Na het ontwaken in de ontwaakzaal gaat de patiënt naar zijn kamer in het zorgcentrum. In het begin zal een infuus noodzakelijk zijn, evenals een blaassonde om de urine af te voeren.
Na de operatie zal vooral rugpijn optreden waarvoor pijnstillers worden toegediend. De eerste 24u kan ook misselijkheid optreden en kan geen normale maaltijd genomen worden door vertraging van de normale darmbeweging.
De patiënt zal de eerste dag na de operatie een kwartier rechtzitten, nadat de buisjes uit de operatiewonde werden verwijderd.
Na 1 of 2 dagen mag de patiënt onder begeleiding uit bed. Hierbij wordt een korset gedragen waarvoor de maat vóór de ingreep genomen werd.
Na 4 a 6 dagen kan de patiënt het ziekenhuis verlaten. Na een viertal maanden wordt een normale activiteit toegestaan.
6. Opvolging na de operatie
Na de ingreep zal u door uw huisarts en door uw specialist gevolgd worden. Een controle raadpleging bij de specialist wordt meestal voorzien na 6 weken, na 3 maanden, na 6 maanden en na 1 jaar. Telkens zal men een nieuwe radiografie nemen. In geval van krachtverlies zal u ook kinesitherapie krijgen om het herstel te versnellen.

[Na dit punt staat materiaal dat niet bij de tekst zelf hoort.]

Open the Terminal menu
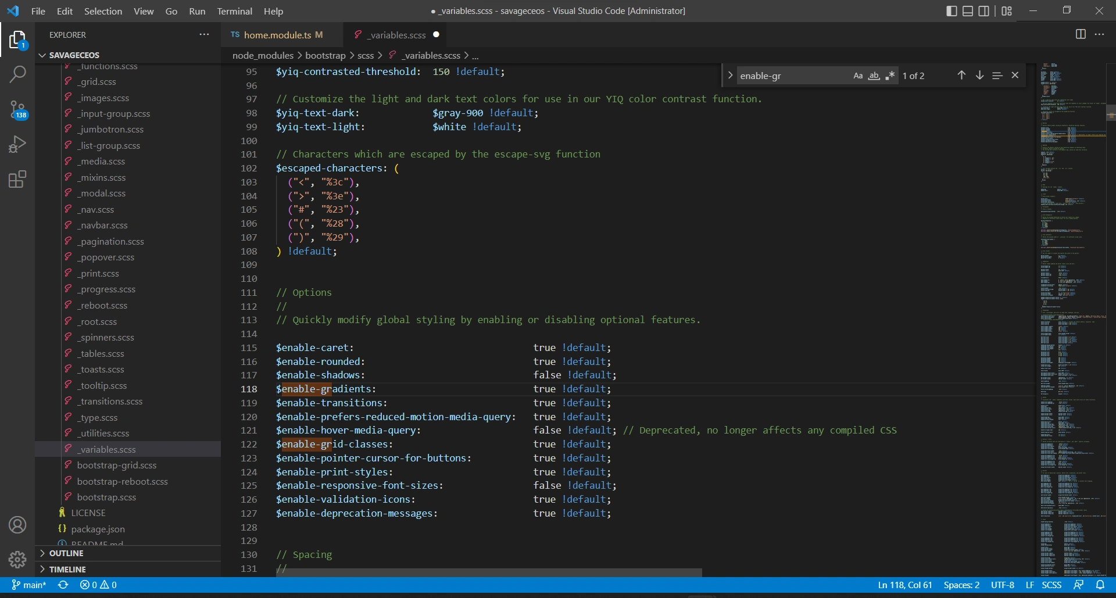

7. Mogelijke verwikkelingen
Elke operatie houdt een aantal mogelijke risico’s en verwikkelingen in. Door het gebruik van de modernste technieken en materialen probeert de chirurg deze risico’s tot een minimum te herleiden.
Infectie:
Zoals na elke operatie kan ook hier een microbe in de wonde terechtkomen en een infectie veroorzaken. Wanneer een microbe in de diepte terecht komt (ter hoogte van de wervels), zal bijna zeker het aaneengroeien van de wervels grondig worden verstoord. Vaak is dan een tweede ingreep nodig en een langdurig (enkele weken tot enkele maanden) verblijf in het ziekenhuis. Een meer oppervlakkige infectie kan wondproblemen met zich meebrengen, doch dit kan in enkele dagen tot weken opgelost worden. Om een infectie zoveel mogelijk te voorkomen krijgt nagenoeg iedere patiënt tijdens de eerste dag van de ingreep antibiotica (via een infuus).
Niet aaneengroeien van de behandelde wervels:
Wanneer de behandelde wervels na een zekere tijd niet aan elkaar blijken te groeien bestaat er een grote kans dat de patiënt terug meer pijn ontwikkelt. In sommige gevallen kan dan een nieuwe operatie nodig zijn om te proberen de wervels alsnog te laten vastgroeien.
Tijdelijke zenuwuitval:
Door de tijdens de operatie noodzakelijke manipulaties van het ruggenmerg en de zenuwen, kan er na de operatie tijdelijk een verminderde kracht of gevoel in een been bestaan. Deze zenuwuitval kan enkele dagen tot meerdere maanden duren.
Nabloeding:
Soms treedt er na het sluiten van de wonde een bloeding op. In dit geval kan het bloed zich in de wonde opstapelen en een druk op het ruggenmerg gaan veroorzaken. Het is dan noodzakelijk de wonde terug open te maken. Meestal treedt deze verwikkeling op de eerste drie a vier dagen. Hierdoor kan uw verblijf in het ziekenhuis enkele dagen verlengd worden, doch het verloop van uw herstel zal onveranderd blijven.
Algemene verwikkelingen:
Door een langere periode van stilliggen kan zich een klonter vormen in een ader van het been waardoor de ader kan ontsteken en verstoppen. Men spreekt dan van flebitis (aderontsteking). Om dit te voorkomen zal de verpleging u stimuleren zo snel mogelijk na de ingreep uit uw bed te komen. De verpleging zal u ook onderhuidse spuitjes geven in de buik en u spannende kousen laten aantrekken.